Tesla Motors Inc (NASDAQ:TSLA) is battling a renewed effort in Ohio to ban its business model, which sells cars directly to customers through branded outlets instead of selling to independent dealers. It’s already against the law in Ohio and many other states for manufacturers to directly compete with independent dealers who sell the same models, but since no one else is selling their cars, Tesla Motors Inc (NASDAQ:TSLA) isn’t affected by this regulation, reports Dan Gearino for The Columbus Dispatch.
Auto manufacturers can’t compete with independent retailers
“The dealers are trying to take a regulatory framework which was set up to protect dealers from (predatory action) from their manufacturers, and are trying to create a de facto monopoly,” said Tesla VP of business development Diarmuid O’Connell.
It’s hard to see how competition among independent dealers amounts to a monopoly, but the bill does seem protectionist.

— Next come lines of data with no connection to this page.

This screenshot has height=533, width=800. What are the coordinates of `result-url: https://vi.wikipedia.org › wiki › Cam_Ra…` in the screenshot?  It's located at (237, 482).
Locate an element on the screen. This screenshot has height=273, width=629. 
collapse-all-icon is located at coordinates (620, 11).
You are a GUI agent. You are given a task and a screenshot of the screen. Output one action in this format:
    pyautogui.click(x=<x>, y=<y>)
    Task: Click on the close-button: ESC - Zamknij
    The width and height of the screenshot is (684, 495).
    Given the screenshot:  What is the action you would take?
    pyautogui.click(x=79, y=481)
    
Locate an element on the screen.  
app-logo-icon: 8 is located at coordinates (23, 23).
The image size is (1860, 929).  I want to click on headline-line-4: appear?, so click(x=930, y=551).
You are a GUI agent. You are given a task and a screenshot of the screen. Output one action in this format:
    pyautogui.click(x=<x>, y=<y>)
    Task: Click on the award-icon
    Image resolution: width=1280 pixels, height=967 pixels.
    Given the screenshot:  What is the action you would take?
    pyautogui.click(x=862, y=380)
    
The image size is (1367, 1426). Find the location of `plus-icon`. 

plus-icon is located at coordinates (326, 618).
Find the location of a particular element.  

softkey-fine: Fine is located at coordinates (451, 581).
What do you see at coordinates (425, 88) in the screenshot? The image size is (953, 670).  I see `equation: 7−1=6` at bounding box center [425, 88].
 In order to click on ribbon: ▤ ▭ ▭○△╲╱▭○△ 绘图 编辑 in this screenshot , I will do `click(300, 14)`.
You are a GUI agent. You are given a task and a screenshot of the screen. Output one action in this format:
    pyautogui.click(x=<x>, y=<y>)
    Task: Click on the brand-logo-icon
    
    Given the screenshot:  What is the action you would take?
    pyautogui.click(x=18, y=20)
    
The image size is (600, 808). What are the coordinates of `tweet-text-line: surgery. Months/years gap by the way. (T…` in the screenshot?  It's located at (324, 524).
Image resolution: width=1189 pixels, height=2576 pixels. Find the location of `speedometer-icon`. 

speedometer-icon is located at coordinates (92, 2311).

The Ohio Automobile Dealers Association says they aren’t specifically concerned about Tesla, which had just over 100 sales in Ohio last year, but about the precedent that it sets. If existing legislation can be bypassed by simply not selling to any independent dealers, big car manufacturers like Ford Motor Company (NYSE:F) and General Motors Company (NYSE:GM) might decide that it makes more sense to do everything themselves.
There is similar legislation being considered in New Jersey, New York, Washington, and West Virginia, and a few legislative losses could encourage dealers’ associations in other states to follow suit so it’s important for Tesla to defend its business model everywhere.
Tesla’s closed system business model may not hold
Tesla Motors Inc (NASDAQ:TSLA)’s business plan shows its tech sector influences, trying to create a closed system that meets all of a user’s needs, from manufacturing to sales to recharging the battery at a Tesla brand charging station, and this resistance could foretell future problems down the road. If the network of charging stations that Tesla Motors Inc (NASDAQ:TSLA) is building creates an insurmountable obstacle for other firms to enter the electric car sector, Tesla could be forced to share its infrastructure just like major telecoms have to let competitors use their nation-spanning broadband infrastructure.
Tesla Motors Inc (NASDAQ:TSLA)’s argument that the charging stations aren’t compatible with other batteries sounds as plausible as Microsoft Corporation (NASDAQ:MSFT)’s old argument that Windows can’t function without Internet Explorer, and could eventually reach a similar end.